Hi,
I try to detect chimeric fusions between a virus (integrated into the host genome) and the host genome. I aligned the reads (paired-end 2x76 stranded) on a hybrid genome (host+virus) where the virus genome is considered as an additional chromosome. Here's my command :
$STAR --genomeDir $stargenomeDir --outFilterScoreMinOverLread 0.3 --outFilterMatchNminOverLread 0.3 -seedSearchStartLmax 10 --outFilterMultimapNmax 10 --outFilterMismatchNmax 10 --chimSegmentMin 10 --outFilterMatchNmin 10 --chimJunctionOverhangMin 10 --readFilesIn $r1 $r2 --runThreadN $threads --outStd SAM --readFilesCommand zcat
version : STAR_2.3.1u_r375
So I expect STAR to report fusion reads with minimum 10 bases aligning either of the host or virus ; and the rest on the virus or the host respectivelly.
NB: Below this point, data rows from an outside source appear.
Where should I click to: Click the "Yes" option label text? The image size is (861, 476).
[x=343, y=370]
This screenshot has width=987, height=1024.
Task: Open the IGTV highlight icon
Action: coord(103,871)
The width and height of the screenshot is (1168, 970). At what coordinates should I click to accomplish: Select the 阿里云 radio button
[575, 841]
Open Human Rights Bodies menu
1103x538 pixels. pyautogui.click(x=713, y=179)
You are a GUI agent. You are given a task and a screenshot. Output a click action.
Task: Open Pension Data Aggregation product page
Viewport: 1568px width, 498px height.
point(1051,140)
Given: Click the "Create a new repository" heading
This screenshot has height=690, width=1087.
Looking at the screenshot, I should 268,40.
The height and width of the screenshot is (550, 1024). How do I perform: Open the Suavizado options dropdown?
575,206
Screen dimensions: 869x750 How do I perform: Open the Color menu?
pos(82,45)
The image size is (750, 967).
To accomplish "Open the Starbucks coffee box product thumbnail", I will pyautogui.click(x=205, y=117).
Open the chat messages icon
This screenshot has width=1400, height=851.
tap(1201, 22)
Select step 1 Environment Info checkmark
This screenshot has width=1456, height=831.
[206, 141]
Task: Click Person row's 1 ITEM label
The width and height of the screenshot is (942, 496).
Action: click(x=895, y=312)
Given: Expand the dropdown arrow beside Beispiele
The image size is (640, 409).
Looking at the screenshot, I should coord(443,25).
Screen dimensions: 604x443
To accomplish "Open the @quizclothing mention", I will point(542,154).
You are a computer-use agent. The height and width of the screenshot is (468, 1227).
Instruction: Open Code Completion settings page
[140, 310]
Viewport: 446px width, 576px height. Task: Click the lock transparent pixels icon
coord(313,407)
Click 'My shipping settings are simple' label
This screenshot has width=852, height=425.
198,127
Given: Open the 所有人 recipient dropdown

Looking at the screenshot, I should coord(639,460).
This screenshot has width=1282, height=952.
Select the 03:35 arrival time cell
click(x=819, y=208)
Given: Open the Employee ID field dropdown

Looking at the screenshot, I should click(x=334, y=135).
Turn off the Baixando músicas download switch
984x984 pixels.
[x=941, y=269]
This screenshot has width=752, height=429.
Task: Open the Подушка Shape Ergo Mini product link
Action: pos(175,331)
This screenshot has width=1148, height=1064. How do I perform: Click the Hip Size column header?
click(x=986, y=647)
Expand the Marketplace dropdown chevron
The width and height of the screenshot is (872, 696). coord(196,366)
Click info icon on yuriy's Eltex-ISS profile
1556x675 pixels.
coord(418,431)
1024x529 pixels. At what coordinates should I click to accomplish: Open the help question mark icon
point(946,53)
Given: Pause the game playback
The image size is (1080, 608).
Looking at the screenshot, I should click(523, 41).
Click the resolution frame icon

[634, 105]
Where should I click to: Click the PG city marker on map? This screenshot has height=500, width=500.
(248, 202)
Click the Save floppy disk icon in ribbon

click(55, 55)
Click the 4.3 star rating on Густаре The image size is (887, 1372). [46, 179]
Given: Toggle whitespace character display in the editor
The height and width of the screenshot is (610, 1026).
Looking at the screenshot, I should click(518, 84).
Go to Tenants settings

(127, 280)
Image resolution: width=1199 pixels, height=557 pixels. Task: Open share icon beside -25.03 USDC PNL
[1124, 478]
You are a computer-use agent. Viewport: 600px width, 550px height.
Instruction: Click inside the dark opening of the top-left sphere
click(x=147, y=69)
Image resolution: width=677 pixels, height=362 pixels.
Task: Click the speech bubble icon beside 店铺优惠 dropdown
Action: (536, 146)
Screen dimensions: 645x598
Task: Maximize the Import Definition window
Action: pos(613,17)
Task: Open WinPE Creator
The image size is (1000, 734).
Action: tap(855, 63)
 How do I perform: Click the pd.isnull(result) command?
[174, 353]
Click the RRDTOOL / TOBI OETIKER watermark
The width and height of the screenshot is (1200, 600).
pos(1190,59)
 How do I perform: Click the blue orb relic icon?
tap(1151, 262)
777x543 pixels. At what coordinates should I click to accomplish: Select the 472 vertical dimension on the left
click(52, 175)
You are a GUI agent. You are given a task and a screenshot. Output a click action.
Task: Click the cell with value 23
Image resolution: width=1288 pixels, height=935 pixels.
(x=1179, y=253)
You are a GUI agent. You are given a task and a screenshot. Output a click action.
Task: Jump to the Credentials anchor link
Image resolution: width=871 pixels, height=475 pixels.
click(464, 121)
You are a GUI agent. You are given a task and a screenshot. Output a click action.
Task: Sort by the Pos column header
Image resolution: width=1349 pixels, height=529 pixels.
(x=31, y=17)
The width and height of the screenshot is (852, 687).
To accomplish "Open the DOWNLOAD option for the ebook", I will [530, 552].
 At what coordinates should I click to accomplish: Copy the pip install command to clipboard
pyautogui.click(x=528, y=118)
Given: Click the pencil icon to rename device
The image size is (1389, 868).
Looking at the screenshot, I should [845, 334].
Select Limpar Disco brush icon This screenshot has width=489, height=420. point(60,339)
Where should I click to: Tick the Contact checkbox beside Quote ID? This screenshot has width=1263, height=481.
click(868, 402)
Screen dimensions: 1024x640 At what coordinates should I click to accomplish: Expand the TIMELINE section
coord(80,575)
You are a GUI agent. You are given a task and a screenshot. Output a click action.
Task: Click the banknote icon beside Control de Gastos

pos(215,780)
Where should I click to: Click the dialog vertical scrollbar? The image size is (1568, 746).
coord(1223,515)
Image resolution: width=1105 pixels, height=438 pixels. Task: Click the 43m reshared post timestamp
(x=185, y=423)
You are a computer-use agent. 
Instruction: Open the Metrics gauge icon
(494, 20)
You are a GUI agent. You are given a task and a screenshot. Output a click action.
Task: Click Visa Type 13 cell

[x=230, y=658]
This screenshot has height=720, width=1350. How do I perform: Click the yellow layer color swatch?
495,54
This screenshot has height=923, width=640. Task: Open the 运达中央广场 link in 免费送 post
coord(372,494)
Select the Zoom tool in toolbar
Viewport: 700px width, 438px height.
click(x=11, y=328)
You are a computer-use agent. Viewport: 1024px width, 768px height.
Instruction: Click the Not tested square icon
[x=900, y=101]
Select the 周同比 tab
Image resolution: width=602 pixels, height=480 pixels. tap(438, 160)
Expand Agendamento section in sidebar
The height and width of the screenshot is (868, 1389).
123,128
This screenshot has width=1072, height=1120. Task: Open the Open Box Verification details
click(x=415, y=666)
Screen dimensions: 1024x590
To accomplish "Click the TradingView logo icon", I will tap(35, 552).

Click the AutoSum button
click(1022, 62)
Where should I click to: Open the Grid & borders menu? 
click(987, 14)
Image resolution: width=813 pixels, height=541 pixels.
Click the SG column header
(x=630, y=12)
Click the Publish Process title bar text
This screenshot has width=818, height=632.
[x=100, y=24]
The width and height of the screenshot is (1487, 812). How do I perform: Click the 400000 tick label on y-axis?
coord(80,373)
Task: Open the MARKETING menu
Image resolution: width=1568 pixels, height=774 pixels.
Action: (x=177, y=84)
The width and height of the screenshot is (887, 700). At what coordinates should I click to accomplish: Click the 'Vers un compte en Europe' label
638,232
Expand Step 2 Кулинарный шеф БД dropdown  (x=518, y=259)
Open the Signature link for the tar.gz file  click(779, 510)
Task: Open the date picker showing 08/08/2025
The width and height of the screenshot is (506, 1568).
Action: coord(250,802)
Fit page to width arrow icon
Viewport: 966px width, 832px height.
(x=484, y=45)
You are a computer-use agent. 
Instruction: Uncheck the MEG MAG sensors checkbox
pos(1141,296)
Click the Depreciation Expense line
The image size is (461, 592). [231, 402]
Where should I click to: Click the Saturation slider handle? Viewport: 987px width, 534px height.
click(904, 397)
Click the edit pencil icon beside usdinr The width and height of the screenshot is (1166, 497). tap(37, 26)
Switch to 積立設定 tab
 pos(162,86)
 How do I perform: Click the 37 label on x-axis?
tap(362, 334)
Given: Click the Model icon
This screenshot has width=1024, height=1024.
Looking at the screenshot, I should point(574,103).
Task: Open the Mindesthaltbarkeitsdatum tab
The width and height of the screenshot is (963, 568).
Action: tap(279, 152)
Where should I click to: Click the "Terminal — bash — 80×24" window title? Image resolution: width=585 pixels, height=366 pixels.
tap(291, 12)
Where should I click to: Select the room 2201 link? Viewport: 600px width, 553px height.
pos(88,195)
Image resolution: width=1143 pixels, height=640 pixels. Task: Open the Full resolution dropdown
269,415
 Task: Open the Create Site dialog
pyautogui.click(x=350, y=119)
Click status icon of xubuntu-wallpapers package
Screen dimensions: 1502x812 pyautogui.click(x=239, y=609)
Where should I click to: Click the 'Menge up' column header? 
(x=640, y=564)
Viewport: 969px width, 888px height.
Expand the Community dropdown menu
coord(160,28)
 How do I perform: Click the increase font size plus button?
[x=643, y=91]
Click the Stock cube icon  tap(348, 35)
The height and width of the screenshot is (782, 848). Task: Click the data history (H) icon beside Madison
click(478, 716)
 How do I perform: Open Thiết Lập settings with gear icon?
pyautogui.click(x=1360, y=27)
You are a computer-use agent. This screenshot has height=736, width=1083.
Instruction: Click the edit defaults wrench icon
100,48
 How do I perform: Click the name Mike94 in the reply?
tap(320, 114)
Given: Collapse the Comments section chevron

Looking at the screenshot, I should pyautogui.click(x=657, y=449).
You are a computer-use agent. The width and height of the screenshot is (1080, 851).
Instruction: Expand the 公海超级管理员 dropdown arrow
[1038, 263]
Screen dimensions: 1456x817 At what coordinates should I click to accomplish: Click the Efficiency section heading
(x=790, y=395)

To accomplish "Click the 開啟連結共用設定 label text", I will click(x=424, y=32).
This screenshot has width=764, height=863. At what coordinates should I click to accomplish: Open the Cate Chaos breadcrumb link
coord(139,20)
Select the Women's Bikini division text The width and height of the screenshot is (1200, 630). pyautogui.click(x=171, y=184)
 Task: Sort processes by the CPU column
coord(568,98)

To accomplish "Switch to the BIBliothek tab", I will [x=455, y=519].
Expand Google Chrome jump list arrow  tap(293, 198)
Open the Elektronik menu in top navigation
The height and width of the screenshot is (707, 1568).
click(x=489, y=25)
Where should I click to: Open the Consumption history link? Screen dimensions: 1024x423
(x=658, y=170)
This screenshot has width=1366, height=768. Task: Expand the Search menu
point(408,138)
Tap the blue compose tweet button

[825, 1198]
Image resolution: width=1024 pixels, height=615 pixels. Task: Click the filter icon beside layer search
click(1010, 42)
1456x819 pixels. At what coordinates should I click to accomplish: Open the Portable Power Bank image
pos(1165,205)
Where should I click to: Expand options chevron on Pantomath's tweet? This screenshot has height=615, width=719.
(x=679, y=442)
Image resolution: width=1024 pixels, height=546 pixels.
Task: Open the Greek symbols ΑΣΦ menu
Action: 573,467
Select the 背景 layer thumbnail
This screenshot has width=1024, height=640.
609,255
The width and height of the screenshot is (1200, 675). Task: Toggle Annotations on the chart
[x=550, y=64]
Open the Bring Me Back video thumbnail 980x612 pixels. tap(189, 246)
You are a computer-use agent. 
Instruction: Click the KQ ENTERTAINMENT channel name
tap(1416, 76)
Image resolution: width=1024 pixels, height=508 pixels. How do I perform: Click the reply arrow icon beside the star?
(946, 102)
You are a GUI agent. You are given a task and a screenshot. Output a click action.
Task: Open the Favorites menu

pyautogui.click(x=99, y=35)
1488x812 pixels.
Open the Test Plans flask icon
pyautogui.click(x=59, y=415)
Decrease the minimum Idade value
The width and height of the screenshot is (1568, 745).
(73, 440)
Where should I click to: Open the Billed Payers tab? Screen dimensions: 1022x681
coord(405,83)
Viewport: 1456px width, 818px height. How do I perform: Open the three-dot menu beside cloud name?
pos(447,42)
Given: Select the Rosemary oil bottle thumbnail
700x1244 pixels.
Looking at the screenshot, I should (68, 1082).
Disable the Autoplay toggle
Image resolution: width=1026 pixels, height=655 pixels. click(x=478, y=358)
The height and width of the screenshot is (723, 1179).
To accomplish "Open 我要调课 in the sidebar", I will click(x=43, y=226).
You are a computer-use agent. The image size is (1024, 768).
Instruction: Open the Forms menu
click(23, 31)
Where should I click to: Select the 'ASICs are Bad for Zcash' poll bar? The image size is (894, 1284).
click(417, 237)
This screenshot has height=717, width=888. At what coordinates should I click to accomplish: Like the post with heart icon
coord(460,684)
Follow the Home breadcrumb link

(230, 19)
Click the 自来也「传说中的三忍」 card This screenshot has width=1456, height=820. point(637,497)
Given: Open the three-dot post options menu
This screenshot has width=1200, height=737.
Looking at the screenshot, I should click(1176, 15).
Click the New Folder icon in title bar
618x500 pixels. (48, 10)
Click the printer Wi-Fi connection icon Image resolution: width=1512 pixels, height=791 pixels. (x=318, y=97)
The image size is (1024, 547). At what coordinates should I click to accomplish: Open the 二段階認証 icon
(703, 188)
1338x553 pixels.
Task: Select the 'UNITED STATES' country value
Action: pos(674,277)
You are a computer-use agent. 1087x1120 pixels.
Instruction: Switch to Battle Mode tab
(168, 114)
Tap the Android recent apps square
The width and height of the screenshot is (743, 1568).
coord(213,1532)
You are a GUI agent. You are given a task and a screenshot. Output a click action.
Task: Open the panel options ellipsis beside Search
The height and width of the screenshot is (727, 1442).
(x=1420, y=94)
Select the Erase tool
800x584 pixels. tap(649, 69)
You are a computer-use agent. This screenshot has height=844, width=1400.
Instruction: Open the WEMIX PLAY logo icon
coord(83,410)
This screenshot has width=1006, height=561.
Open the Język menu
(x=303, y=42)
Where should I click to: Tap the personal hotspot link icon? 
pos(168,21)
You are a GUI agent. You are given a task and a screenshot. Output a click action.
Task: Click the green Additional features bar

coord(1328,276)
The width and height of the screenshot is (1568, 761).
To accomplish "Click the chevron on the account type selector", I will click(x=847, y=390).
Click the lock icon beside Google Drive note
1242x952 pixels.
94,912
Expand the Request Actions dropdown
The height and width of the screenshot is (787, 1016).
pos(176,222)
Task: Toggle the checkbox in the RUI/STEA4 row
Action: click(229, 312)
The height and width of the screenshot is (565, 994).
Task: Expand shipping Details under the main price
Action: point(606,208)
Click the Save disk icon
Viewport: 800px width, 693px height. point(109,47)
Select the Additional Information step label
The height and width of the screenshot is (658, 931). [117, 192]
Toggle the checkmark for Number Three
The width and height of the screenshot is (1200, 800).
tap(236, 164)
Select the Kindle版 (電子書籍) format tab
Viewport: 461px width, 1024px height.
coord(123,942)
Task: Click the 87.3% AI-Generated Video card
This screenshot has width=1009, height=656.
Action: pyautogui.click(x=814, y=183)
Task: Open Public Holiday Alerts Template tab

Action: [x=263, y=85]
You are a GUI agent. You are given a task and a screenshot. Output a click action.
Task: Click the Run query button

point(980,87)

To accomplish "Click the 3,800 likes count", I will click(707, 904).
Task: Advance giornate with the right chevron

As :
# : host genome
@ : virus genome
= : read
- : splicing
################################################@@@@@@@@@@@@@@@@@@@@@@@@@@@@@@@@@@@@@
==========------------------------------------------------------------------------------------------------=========================
min 10bp
But when I check on IGV on the extremity of virus genome I observe some reads containing soft-clipping longer than 10bp (in this cases they are 13bp long). When I align these soft-clipped bases on the host genome using blast I found a position on the host genome where I indeed found traces of a fusion transcript which continues (I can clearly see reads that aligned after the fusion breakpoint representing the fusion transcript). But STAR do not report this fusion. Am I doing something wrong ?
I put two figures explaining my cases
Alignment on the virus :
https://s15.postimg.org/gsoth8b0r/igv_snapshot2.jpgAlignment on the host :
https://s16.postimg.org/wogfzbi45/igv_snapshot1.jpgThanks